What the task requires:
Copy out every one of the records below word for word, without the pictures.
======== Extracted information ========
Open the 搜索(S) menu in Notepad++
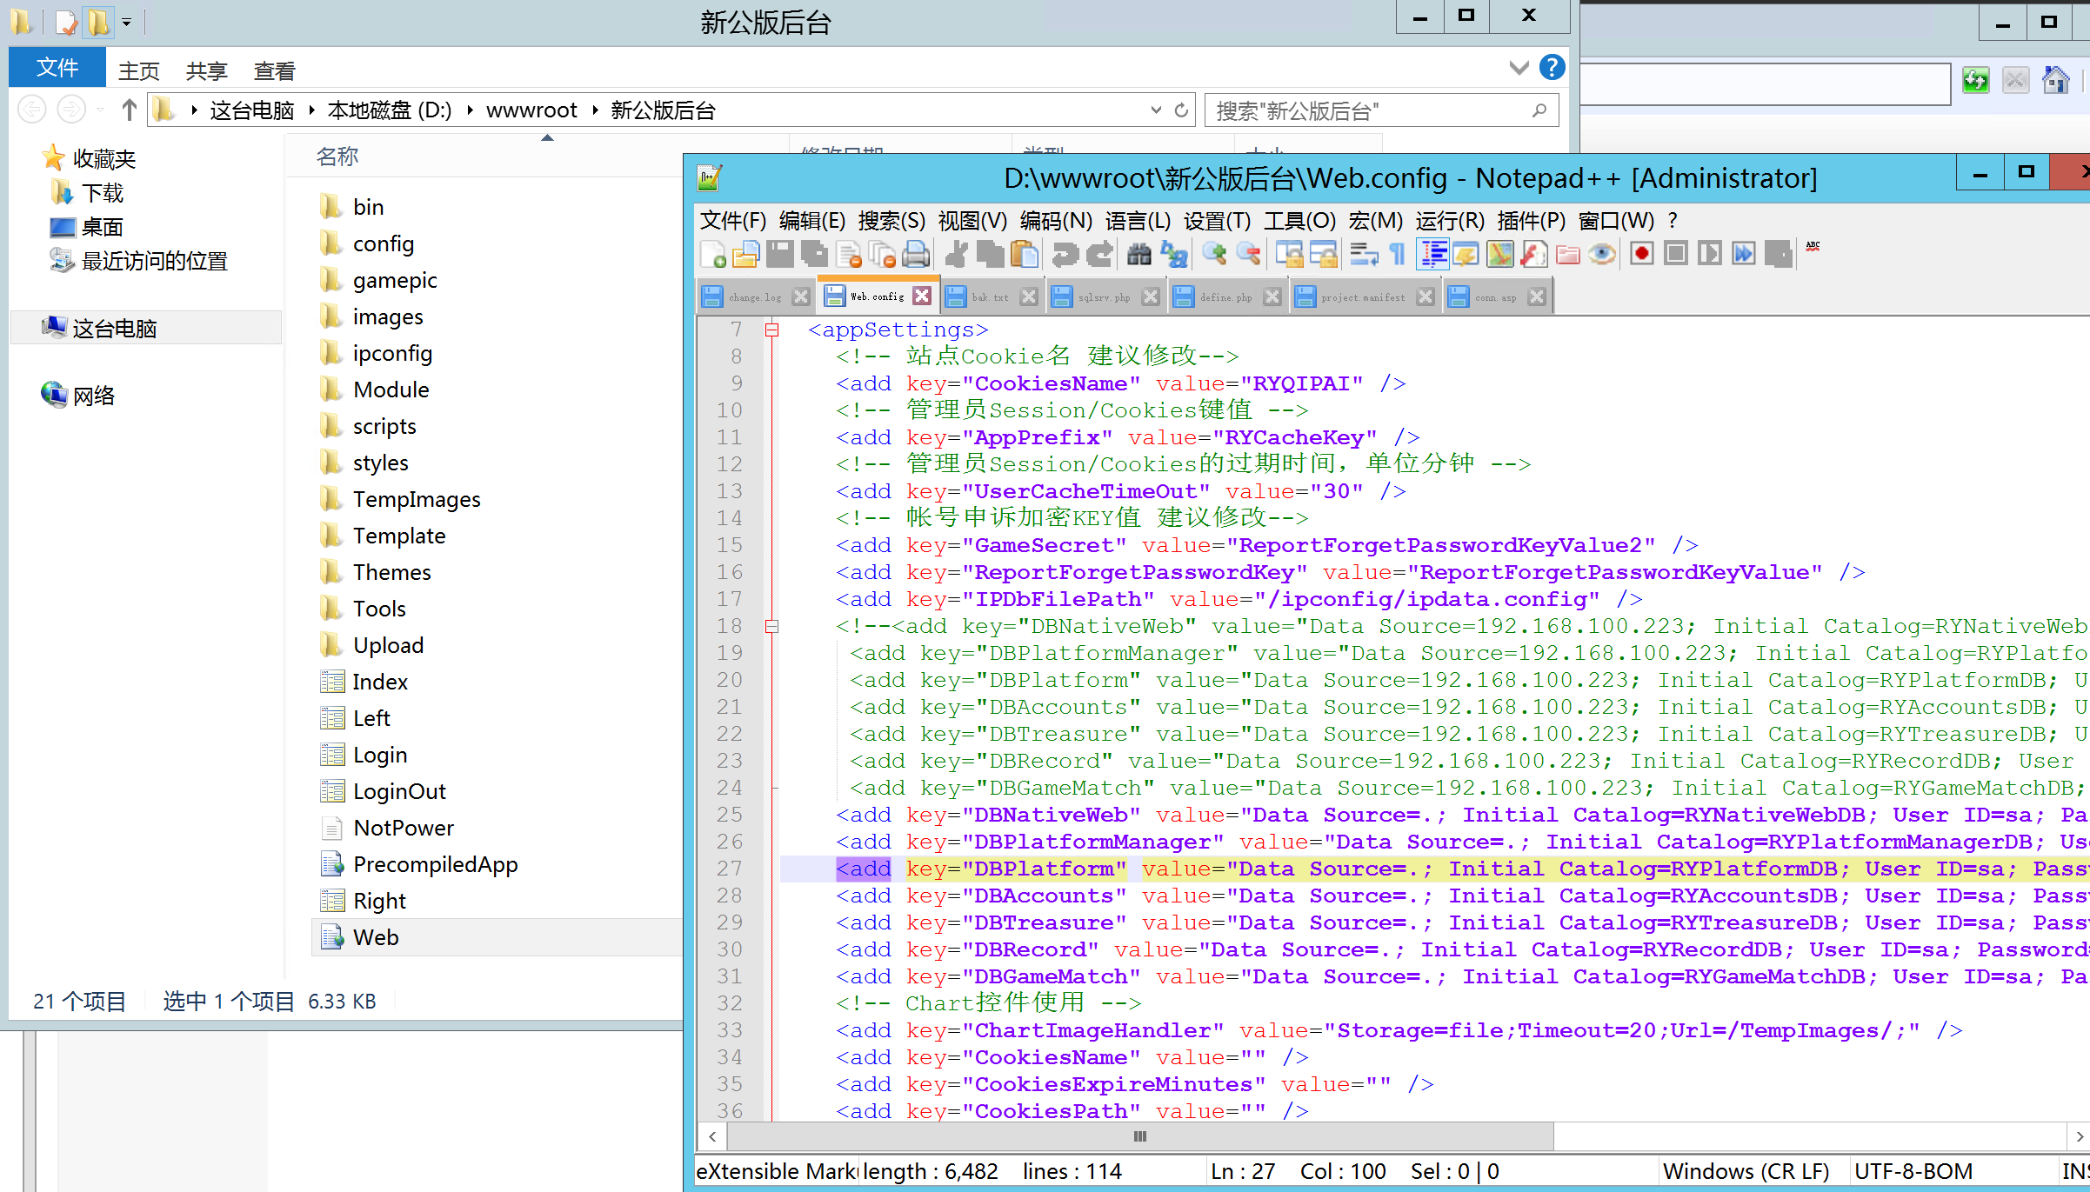 pyautogui.click(x=891, y=221)
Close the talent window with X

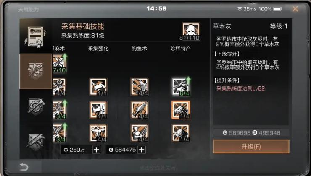click(295, 9)
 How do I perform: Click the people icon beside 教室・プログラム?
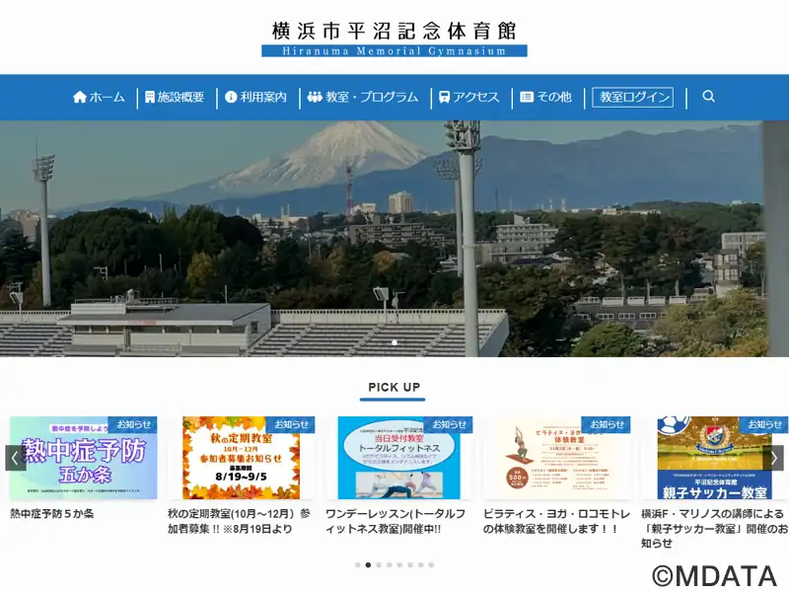click(315, 98)
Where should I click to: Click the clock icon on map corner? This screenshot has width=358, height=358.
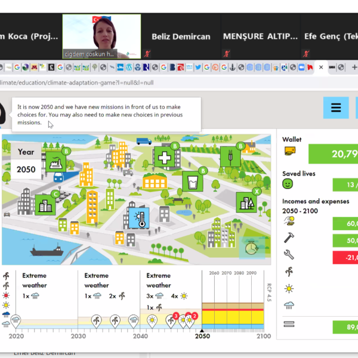[x=251, y=248]
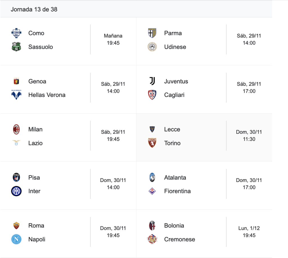Click the Atalanta club logo
This screenshot has width=288, height=258.
click(152, 177)
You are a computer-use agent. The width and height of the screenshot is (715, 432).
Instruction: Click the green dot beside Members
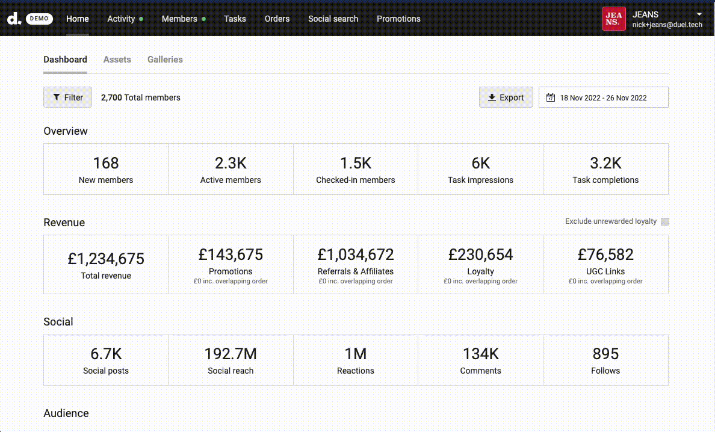[204, 19]
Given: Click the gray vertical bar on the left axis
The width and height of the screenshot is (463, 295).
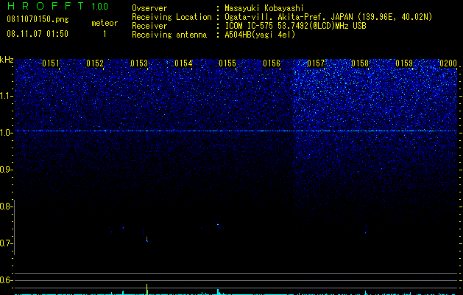Looking at the screenshot, I should coord(15,227).
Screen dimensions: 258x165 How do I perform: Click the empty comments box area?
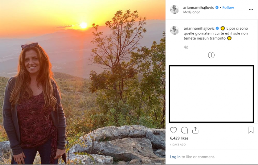pos(211,94)
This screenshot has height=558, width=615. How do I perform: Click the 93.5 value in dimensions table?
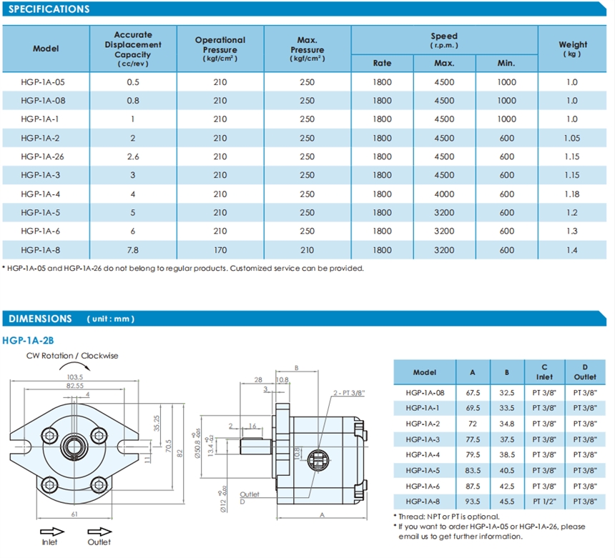coord(473,501)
========
Task result:
Open the 搜索(S) menu in Notepad++
 pyautogui.click(x=891, y=221)
Close the talent window with X

click(295, 9)
 How do I perform: Click the people icon beside 教室・プログラム?
click(315, 98)
Where should I click to: Click the clock icon on map corner? This screenshot has width=358, height=358.
[x=251, y=248]
Click the Atalanta club logo
This screenshot has width=288, height=258.
click(152, 177)
You are a computer-use agent. The width and height of the screenshot is (715, 432).
Instruction: Click the green dot beside Members
[204, 19]
Given: Click the gray vertical bar on the left axis
The width and height of the screenshot is (463, 295).
Looking at the screenshot, I should coord(15,227).
Screen dimensions: 258x165 How do I perform: Click the empty comments box area?
pos(211,94)
This screenshot has height=558, width=615. How do I perform: Click the 93.5 value in dimensions table?
coord(473,501)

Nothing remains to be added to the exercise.